Continuare a tenere in vita l’ETS – Emission Trading Scheme – vorrebbe dire non riuscire ad affrontare in maniera reale ed efficace la necessaria e non più rinviabile riduzione delle emissioni dei gas serra, principale causa dei cambiamenti climatici che stanno affliggendo ormai da anni il nostro pianeta.
Uno dei miti sfatati dal rapporto – che si intitola per l’appunto “EU ETS Myths Busting: Why It Can’t Be Reformed And Shouldn’t Be Replicated” – è proprio quello sul taglio delle emissioni. Il dato positivo al riguardo registrato fra il 2008 e il 2010 è da imputare quasi esclusivamente agli effetti della crisi economica.
L’ETS non è in grado di innescare una vera trasformazione, modificando il modo in cui l’energia viene prodotta o usata dal comparto industriale. Insomma, per intraprendere un “percorso di sostenibilità” le strade da intraprendere sono ben altre. “Affidando tutto al mercato, non si riuscirà mai a centrare l’obiettivo, peraltro non sufficiente, di mantenere il surriscaldamento globale nell’ambito dei due gradi” ha dichiarato Hannah Mowat dell’organizzazione olandese FERN.

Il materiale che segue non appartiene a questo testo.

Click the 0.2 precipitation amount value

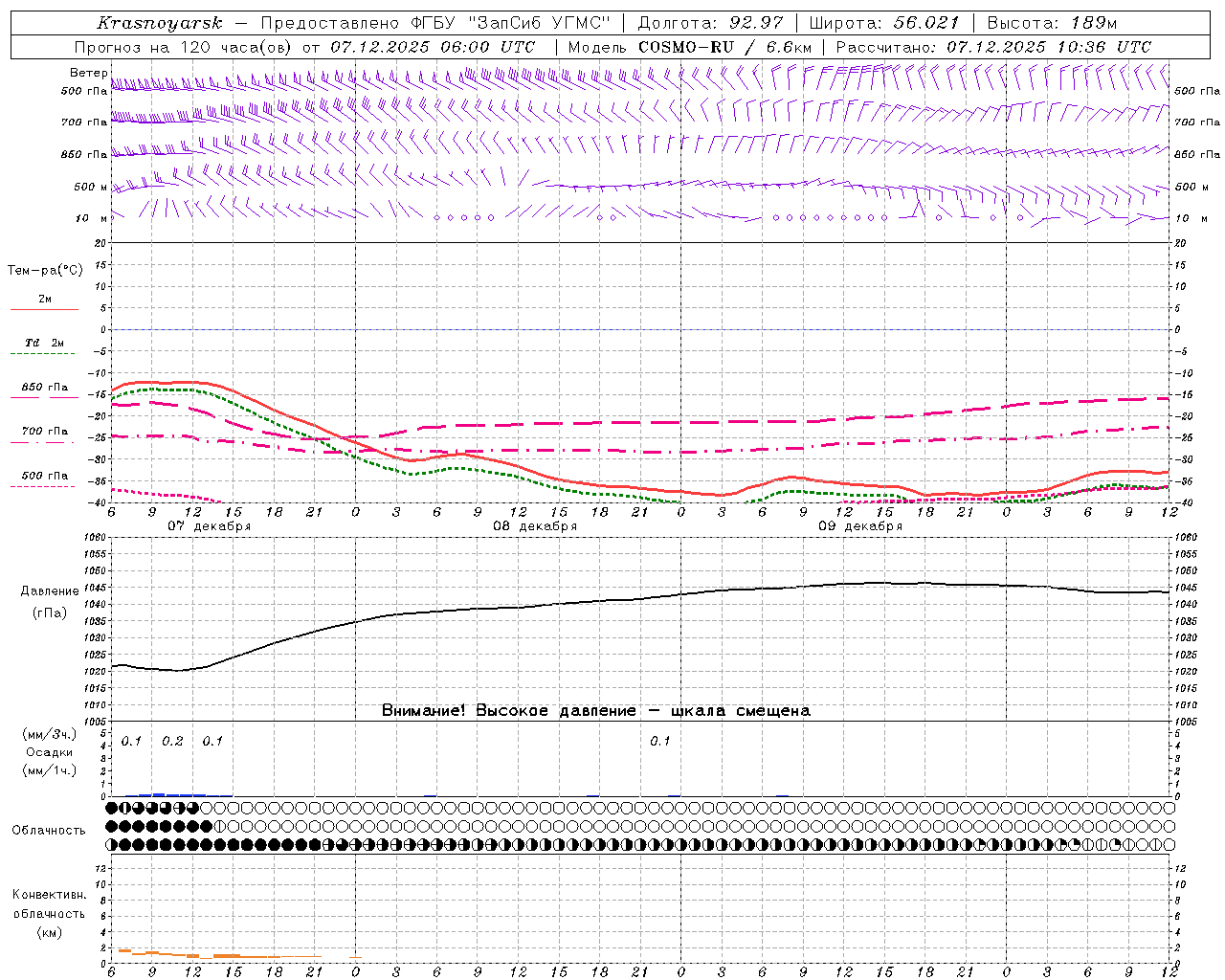tap(172, 742)
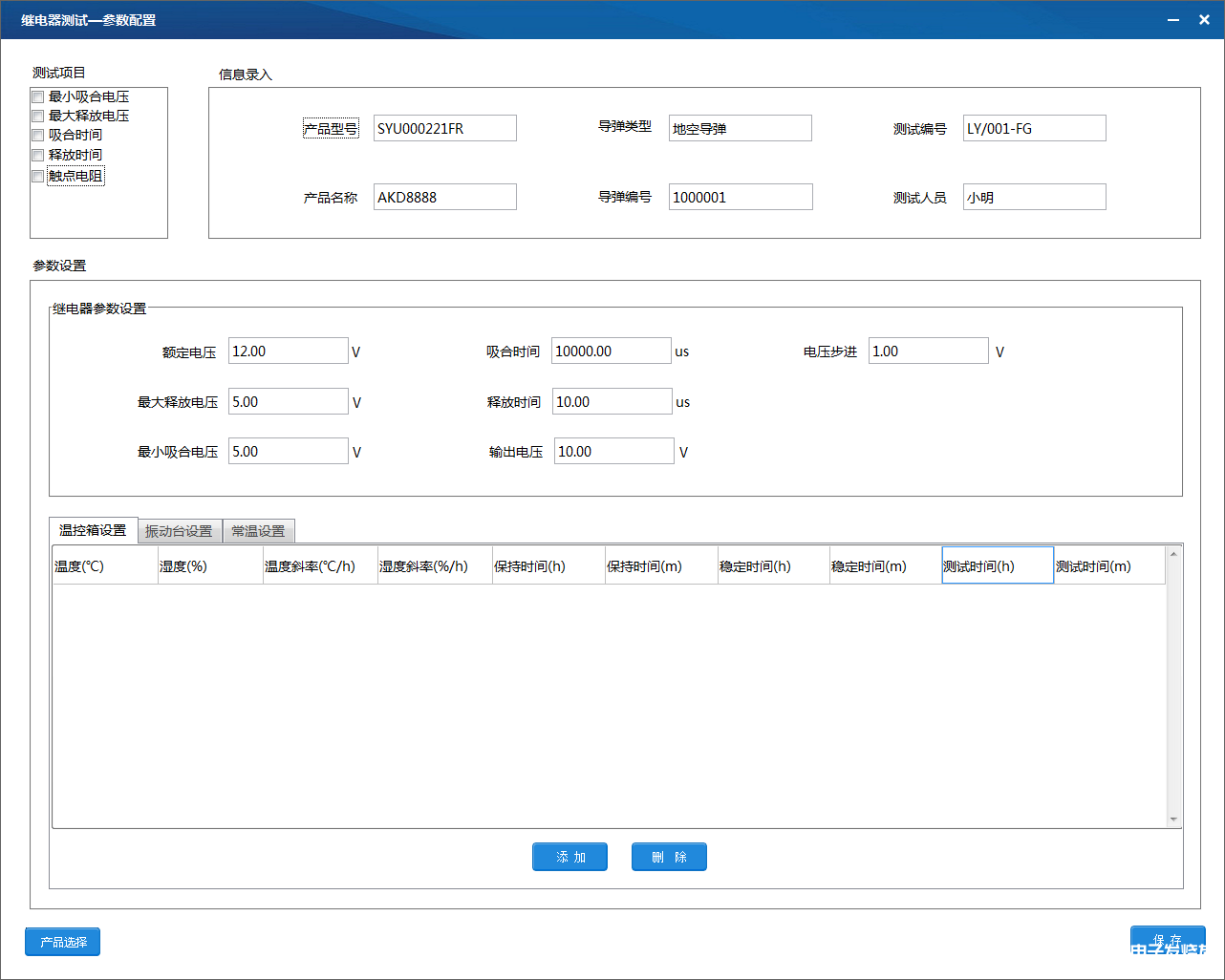Select the 测试时间(h) column header
The height and width of the screenshot is (980, 1225).
(997, 566)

Un altro elemento chiave trattato nel rapporto è quello che vorrebbe l’ETS come uno strumento molto flessibile ed efficace in termini di costi. “La domanda è a chi offre dei vantaggi in termini di costi” si è chiesta Belen Balanyà del Corporate Europe Observatory. “Le uniche a trarre benefici sono le grandi imprese, che usufruiscono dei permessi per continuare a inquinare e fanno pagare il conto ai consumatori”.
Come se non bastasse, l’ETS non si è rivelata in grado di incentivare la promozione di investimenti nelle fonti energetiche “pulite”. “L’assegnazione di un numero di permessi per inquinare troppo elevato ha tolto qualsiasi incentivo al cambiamento per la grande industria, giocando da incentivo per il business as usual e non per investimenti in energie pulite e in una reale trasformazione del settore produttivo” ha dichiarato Elena Gerebizza di Re:Common.